──────── Records

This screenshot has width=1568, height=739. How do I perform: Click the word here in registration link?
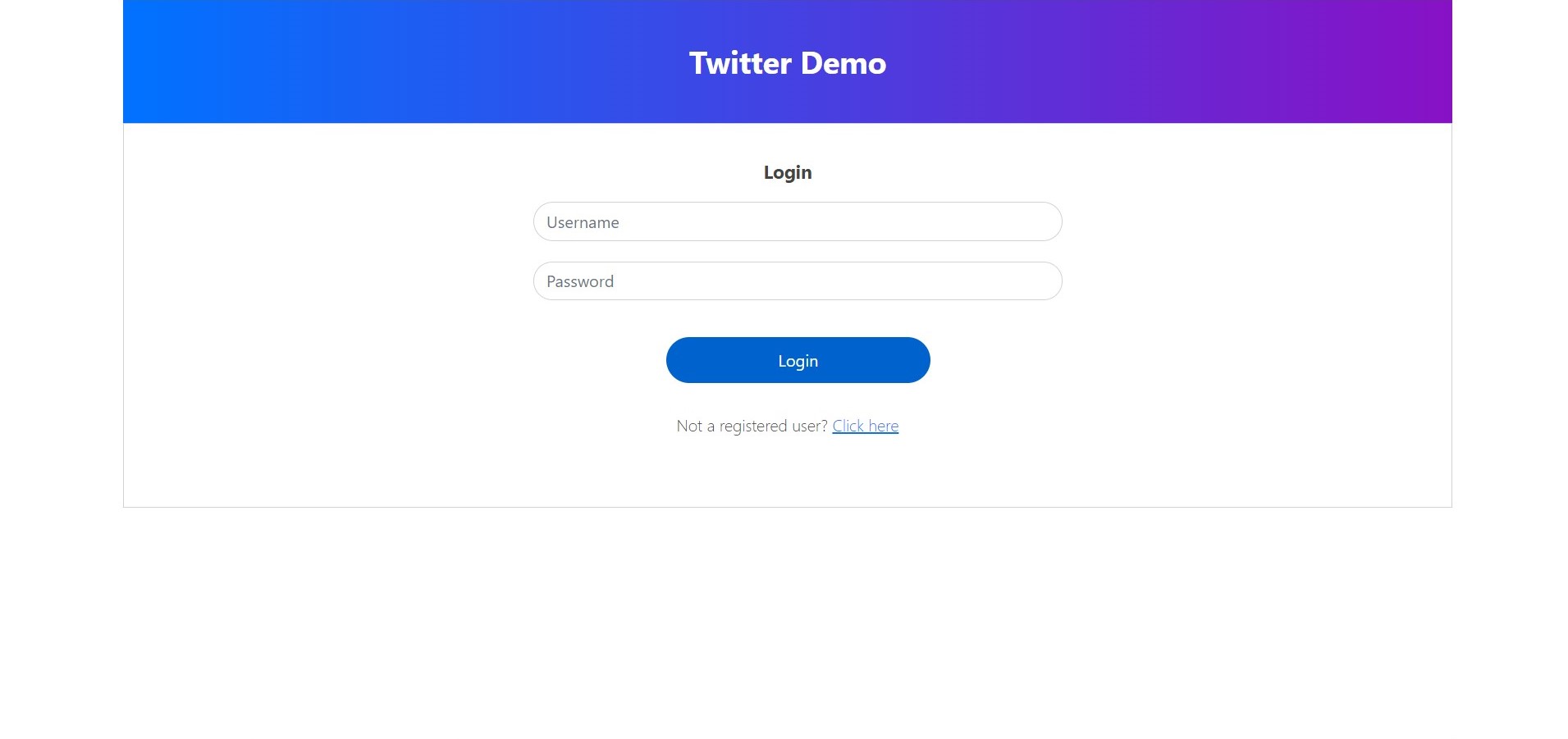point(883,426)
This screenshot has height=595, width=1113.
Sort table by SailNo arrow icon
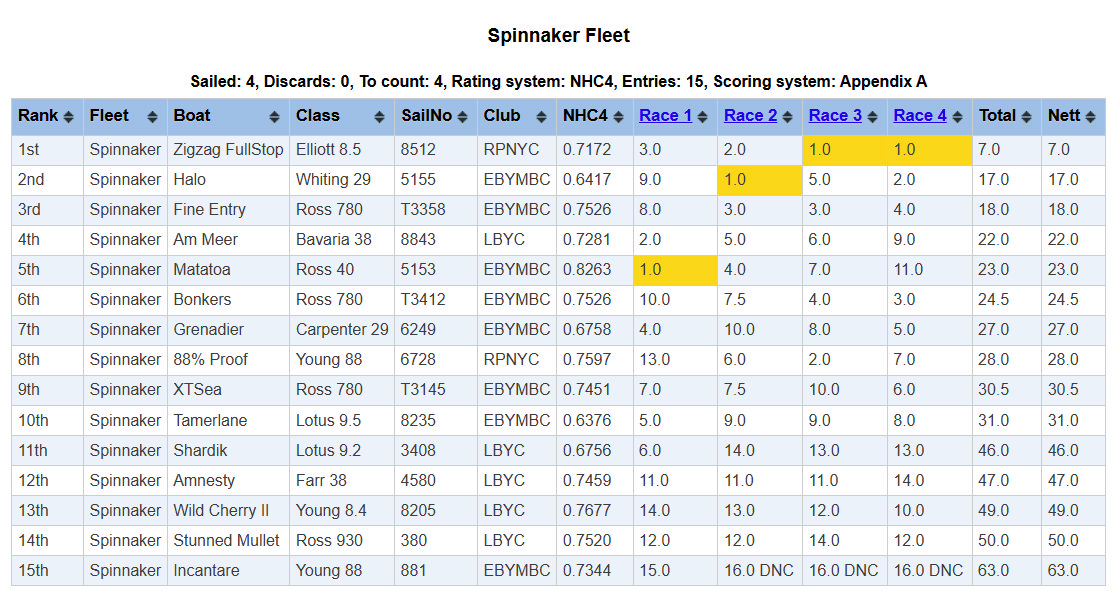point(464,117)
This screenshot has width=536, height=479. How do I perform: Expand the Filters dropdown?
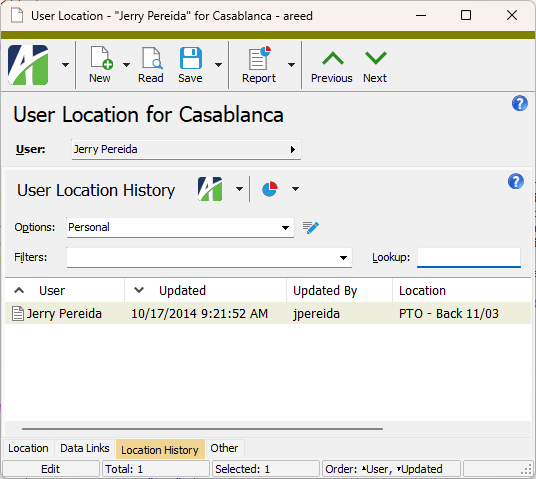(x=343, y=258)
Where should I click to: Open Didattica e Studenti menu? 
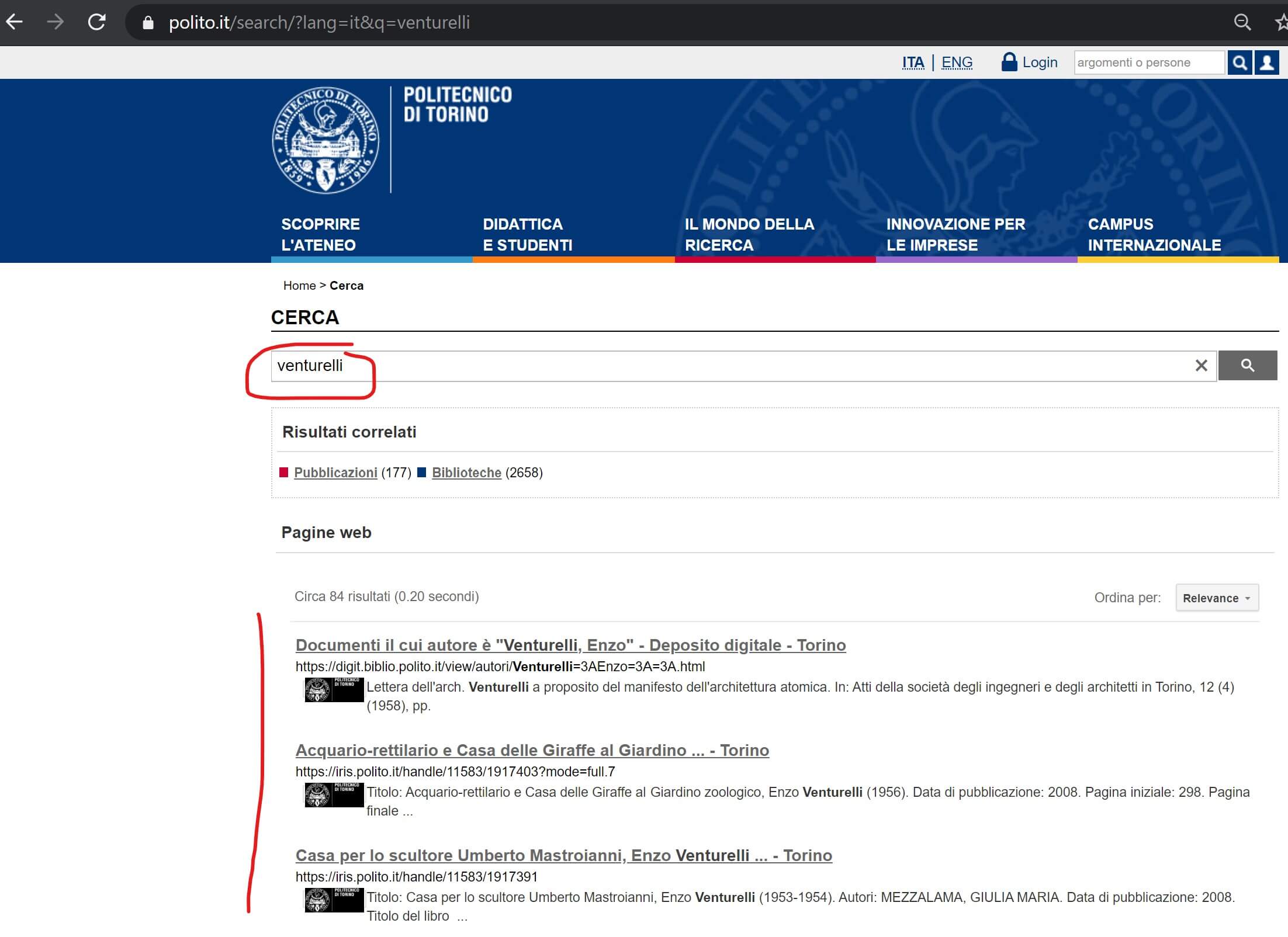(x=527, y=234)
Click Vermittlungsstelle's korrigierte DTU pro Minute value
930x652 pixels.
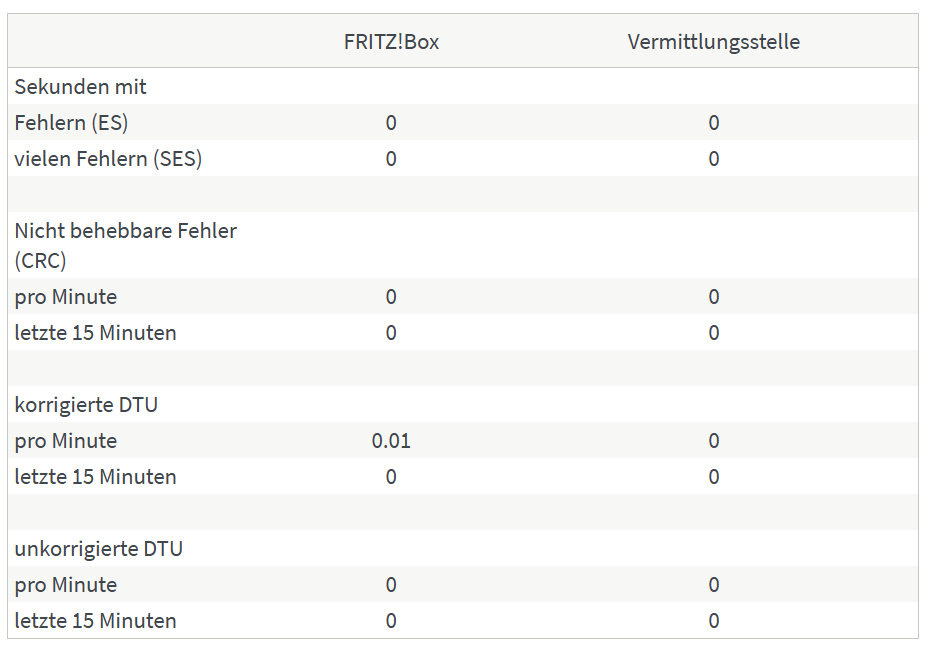tap(713, 441)
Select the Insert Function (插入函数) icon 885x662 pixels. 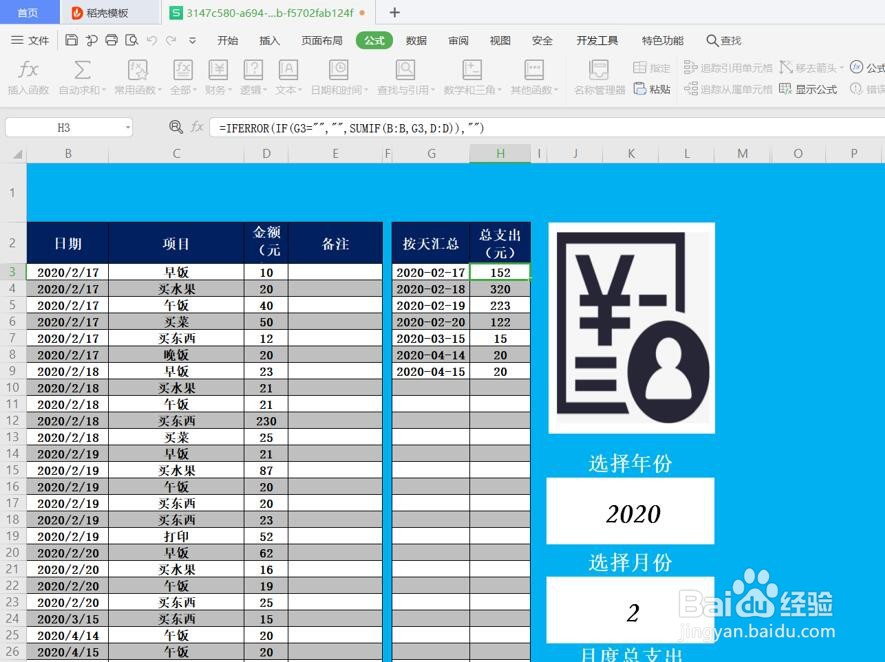28,80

────────────────

Copy out the stretch of material from the line that contains "This screenshot has height=595, width=1113." through the line that contains "(x=343, y=258)", both included, without the pictures.

This screenshot has height=595, width=1113.
Sort table by SailNo arrow icon
point(464,117)
This screenshot has width=536, height=479. How do I perform: Expand the Filters dropdown?
(x=343, y=258)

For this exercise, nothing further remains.